A significant burden on our healthcare system

A significant portion of the population resorts to self-medication, leading to an excessive use of antibiotics

Murk Larik May 22, 2024
A significant burden on our healthcare system


Typhoid fever is one of the global life-threatening infections caused by the bacterium Salmonella Typhi. According to the WHO, an estimated 9 million people get sick from typhoid and 110,000 people die from it every year. Typhoid continues to be a public health problem in many developing areas of Africa, Eastern Mediterranean, South-East Asia and Western Pacific Regions.

The disease also remains a significant public health issue in our country, particularly due to the rise of extensively drug-resistant (XDR) strains of Salmonella Typhi.
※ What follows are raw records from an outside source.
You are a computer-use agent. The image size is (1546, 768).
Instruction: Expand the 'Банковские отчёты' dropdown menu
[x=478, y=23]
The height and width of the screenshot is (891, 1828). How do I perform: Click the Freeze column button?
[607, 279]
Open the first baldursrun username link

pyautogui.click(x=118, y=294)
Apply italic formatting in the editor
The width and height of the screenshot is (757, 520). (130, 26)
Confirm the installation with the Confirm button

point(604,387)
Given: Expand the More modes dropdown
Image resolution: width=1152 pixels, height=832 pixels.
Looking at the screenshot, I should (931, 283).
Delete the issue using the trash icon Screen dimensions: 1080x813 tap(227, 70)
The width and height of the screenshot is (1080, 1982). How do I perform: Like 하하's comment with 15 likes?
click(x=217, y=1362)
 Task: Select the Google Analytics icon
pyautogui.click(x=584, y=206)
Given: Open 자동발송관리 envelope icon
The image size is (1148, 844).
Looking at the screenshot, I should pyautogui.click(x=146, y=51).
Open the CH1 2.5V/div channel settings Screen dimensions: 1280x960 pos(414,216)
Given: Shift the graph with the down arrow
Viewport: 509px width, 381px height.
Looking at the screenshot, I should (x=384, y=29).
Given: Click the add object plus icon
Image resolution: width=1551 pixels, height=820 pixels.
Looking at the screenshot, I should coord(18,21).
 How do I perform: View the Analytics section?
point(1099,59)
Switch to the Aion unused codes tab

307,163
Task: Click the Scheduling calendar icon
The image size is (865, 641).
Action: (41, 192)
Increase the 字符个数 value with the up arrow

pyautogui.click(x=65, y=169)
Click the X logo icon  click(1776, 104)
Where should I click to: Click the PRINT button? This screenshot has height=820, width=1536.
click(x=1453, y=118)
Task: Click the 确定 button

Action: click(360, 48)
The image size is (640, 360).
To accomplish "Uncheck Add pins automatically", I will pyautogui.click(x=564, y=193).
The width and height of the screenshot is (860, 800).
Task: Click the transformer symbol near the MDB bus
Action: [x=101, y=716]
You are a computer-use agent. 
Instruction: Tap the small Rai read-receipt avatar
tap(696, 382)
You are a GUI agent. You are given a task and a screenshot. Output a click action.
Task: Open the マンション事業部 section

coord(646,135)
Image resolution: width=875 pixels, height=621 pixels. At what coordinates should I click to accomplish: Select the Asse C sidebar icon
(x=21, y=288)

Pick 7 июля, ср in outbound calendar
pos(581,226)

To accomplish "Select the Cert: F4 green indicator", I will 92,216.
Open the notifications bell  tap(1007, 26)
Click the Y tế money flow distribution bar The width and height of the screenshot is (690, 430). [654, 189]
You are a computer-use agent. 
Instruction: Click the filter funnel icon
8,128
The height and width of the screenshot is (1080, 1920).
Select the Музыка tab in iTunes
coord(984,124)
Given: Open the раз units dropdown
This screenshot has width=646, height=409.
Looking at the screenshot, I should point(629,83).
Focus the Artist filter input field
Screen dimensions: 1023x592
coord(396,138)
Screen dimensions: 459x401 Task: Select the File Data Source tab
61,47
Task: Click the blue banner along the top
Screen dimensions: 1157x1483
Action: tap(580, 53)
According to the WHO, Pakistan has one of the highest burdens of typhoid fever globally. It has been estimated to have the highest rate of typhoid among the South Asian countries with 493.5 per 100,000 cases in 2018. Since 2016, Sindh has been dented with severe typhoid outbreaks, with Karachi and Hyderabad being the most affected areas. From November 2016 to June 2021, there were over 15,000 cases of XDR typhoid reported in Karachi alone, and 5,741 cases in other districts of Sindh province. Reports from 2017 show that 63% of typhoid cases and 70% of typhoid deaths in Pakistan were among children younger than 15 years of age. This highly prevalent disease has been burdening our healthcare system.

A landmark development in the fight against typhoid in Pakistan is the introduction of the typhoid conjugate vaccine (TCV) into the routine immunisation programme. Pakistan became the first country to do so in 2019, with the goal of providing longer-term protection to children as young as six months old. The data from Pakistan shows that TCV has an efficacy of 95% against culture-confirmed Salmonella Typhi and 97% against XDR Salmonella Typhi strains. These high efficacy rates further highlight the vaccine’s effectiveness and could help reduce the over-reliance on antibiotics which led to the emergence of different strains of typhoid. Dr Farah Qamar, representing Agha Khan University, played an integral role in this, resulting in her being honoured with the esteemed Tamgah-e-Imtiaz.

Numerous socio-economic factors ranging from lack of hygiene and sanitation, poor access to safe drinking water, illiteracy, self-medication habits, vaccine hesitancy, poor living standards and inflation largely, directly or indirectly, also contribute to its spread and exacerbation.

The interplay of climate change, unchecked population growth, and ensuing urbanisation significantly increases the likelihood of typhoid fever. As, climate change alters temperature and precipitation patterns creating conditions favourable for the survival and proliferation of the bacteria. Uncontrolled population growth and the subsequent urbanisation strain existing water resources and sanitation infrastructure leading to inadequate waste management and sewage disposal systems. Extreme weather events such as floods and heavy rainfall further contaminates water supplies. The vaccine hesitancy majorly due to illiteracy, cultural and religious stigmas surrounding vaccination is also one of the facilitators in the spread and exacerbation of the disease. A significant portion of the population resorts to self-medication, leading to an excessive use of antibiotics. This practice greatly elevates the risk of antibiotic resistance and the emergence of new, multidrug-resistant strains of typhoid.

The Pakistani government, along with international partners, has implemented various measures to combat typhoid crisis. On May 13th, the Sindh government kicked off a comprehensive 13-day Typhoid Conjugate Vaccination (TCV) campaign to curb the alarming rise of typhoid cases in Karachi and Hyderabad. It aims to administer the vaccine to 8.94 million children aged nine months to 15 years in 8 districts.

But such campaigns can only fetch greater fruits if vaccination coverage be increased, and vaccine hesitancy be addressed. Firm steps must be taken to curb the rampant overuse of antibiotics in the country. Translational and comprehensive interventions focused on improving sanitation and hygiene, access to clean water and food safety, population control and public health education should be made. All the relevant stakeholders must be taken onboard for typhoid management.

Published in The Express Tribune, May 22nd, 2024.